“I don’t like country music, but I don’t mean to denigrate those who do. And for the people who like country music, denigrate means ‘put down’.” – Bob Newhart
Ray Benson, front man for the venerable country-swing band Asleep at the Wheel, introduced the band’s next song with some background about its composer. The tiny Texas town of Mexia boasted two celebrated women, he said: Anna Nicole Smith, infamous 1993 Playboy Playmate of the Year and Country Music Hall-of-Famer Cindy Walker. Benson went on, explaining that the song was written by a lady from Mexia, “The one with the big… er… hits!”
Maybe you thought you didn’t like country music. If you’re like me, you’ve been listening to country music for decades without realizing it. The Beatles famously covered Buck Owens and Carl Perkins. Hank Williams’s songs have regularly been hits for pop and rock artists. From Elvis Presley and Buddy Holly to Norah Jones and Wynton Marsalis, country music infiltrates all styles of music. In spite of that, we sophisticates still denigrate the genre.

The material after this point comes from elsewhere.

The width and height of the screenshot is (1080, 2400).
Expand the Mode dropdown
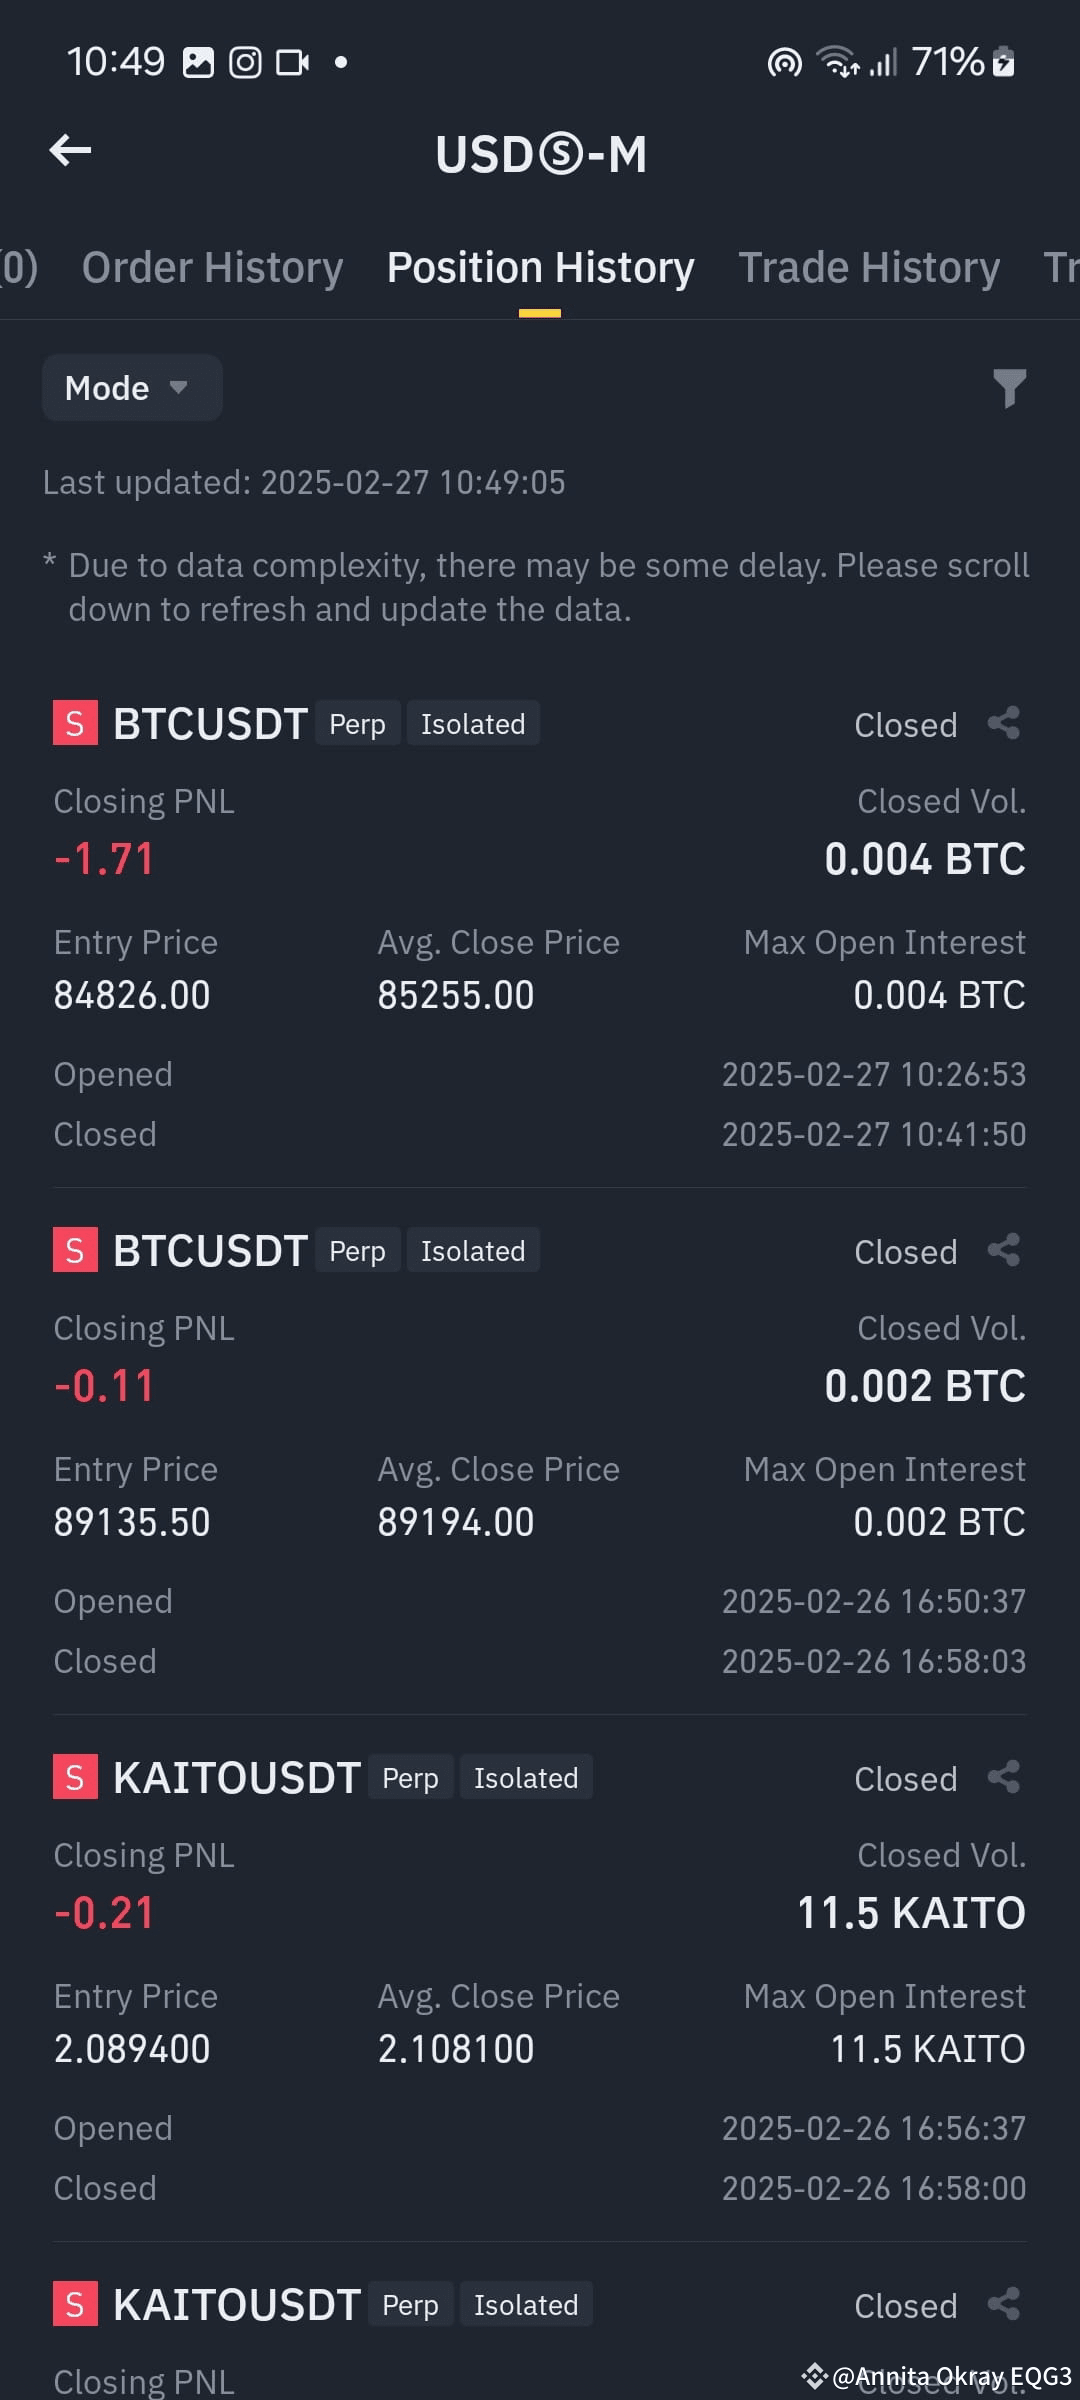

Cindy Walker illustrates the crossover appeal. Hundreds of her songs have been recorded. She lived in Texas, with her mother, composing songs. For a few months every year, she relocated to Nashville to sell her work. Country stars Eddy Arnold, Bob Wills, Hank Snow, Jim Reeves and many others have recorded her songs. Bing Crosby, Elvis, Roy Orbison and Ray Charles have hit the charts with Cindy Walker compositions. More than 150 versions of “You Don’t Know Me” have been recorded. A few years ago, Willie Nelson put out an album of Cindy Walker songs.
Cindy Walker died in 2006, but she is really still with us.